I need to create a regular expression that allows a string to contain any number of:
alphanumeric characters
spaces
(
)
&
.
No other characters are permitted. I used RegexBuddy to construct the following regex, which works correctly when I test it within RegexBuddy:
\w* *\(*\)*&*\.*
Then I used RegexBuddy's "Use" feature to convert this into Java code, but it doesn't appear to work correctly using a simple test program:
public class RegexTest
{
public static void main(String[] args)
{
String test = "(AT) & (T)."; // Should be valid
System.out.println("Test string matches: "
+ test.matches("\\w* *\\(*\\)*&*\\.*")); // Outputs false
}
}
I must admit that I have a bit of a blind spot when it comes to regular expressions. Can anyone explain why it doesn't work please?
That regular expression tests for any amount of whitespace, followed by any amount of alphanumeric characters, followed by any amount of open parens, followed by any amount of close parens, followed by any amount of ampersands, followed by any amount of periods.
What you want is...
test.matches("[\\w \\(\\)&\\.]*")
As mentioned by mmyers, this allows the empty string. If you do not want to allow the empty string...
test.matches("[\\w \\(\\)&\\.]+")
Though that will also allow a string that is only spaces, or only periods, etc.. If you want to ensure at least one alpha-numeric character...
test.matches("[\\w \\(\\)&\\.]*\\w+[\\w \\(\\)&\\.]*")
So you understand what the regular expression is saying... anything within the square brackets ("[]") indicates a set of characters. So, where "a*" means 0 or more a's, [abc]* means 0 or more characters, all of which being a's, b's, or c's.
Maybe I'm misunderstanding your description, but aren't you essentially defining a class of characters without an order rather than a specific sequence? Shouldn't your regexp have a structure of [xxxx]+, where xxxx are the actual characters you want ?

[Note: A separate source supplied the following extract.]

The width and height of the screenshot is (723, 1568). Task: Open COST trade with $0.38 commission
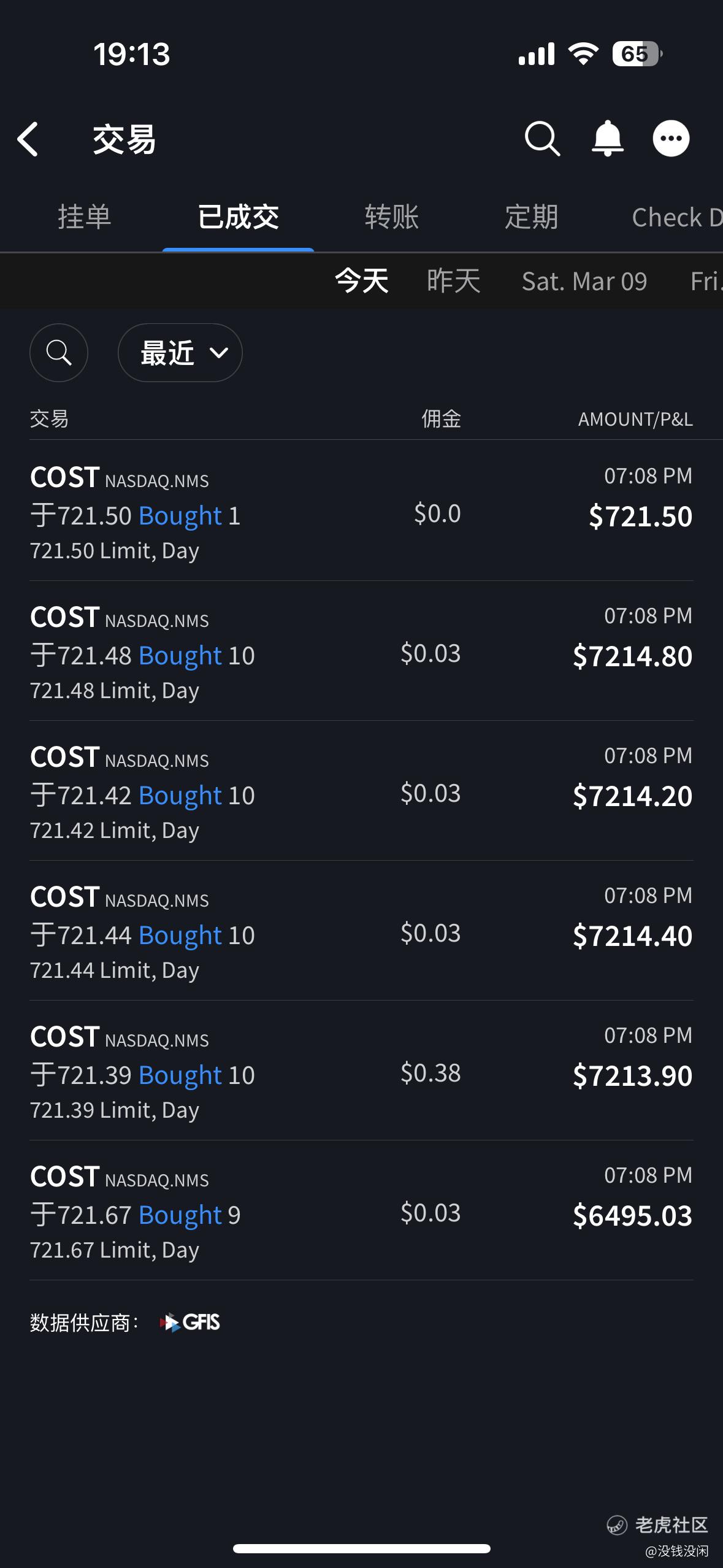tap(361, 1070)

The difference between your Java code snippet and the Test tab in RegexBuddy is that the matches() method in Java requires the regular expression to match the whole string, while the Test tab in RegexBuddy allows partial matches. If you use your original regex in RegexBuddy, you'll see multiple blocks of yellow and blue highlighting. That indicates RegexBuddy found multiple partial matches in your string. To get a regex that works as intended with matches(), you need to edit it until the whole test subject is highlighted in yellow, or if you turn off highlighting, until the Find First button selects the whole text.
Alternatively, you can use the anchors \A and \Z at the start and the end of your regex to force it to match the whole string. When you do that, your regex always behaves in the same way, whether you test it in RegexBuddy, or whether you use matches() or another method in Java. Only matches() requires a full string match. All other Matcher methods in Java allow partial matches.
the regex
\w* *\(*\)*&*\.*
will give you the items you described, but only in the order you described, and each one can be as many as wanted. So "skjhsklasdkjgsh((((())))))&&&&&....." works, but not mixing the characters.
You want a regex like this:
\[\w\(\)\&\.]+\
which will allow a mix of all characters.
edit: my regex knowledge is limited, so the above syntax may not be perfect.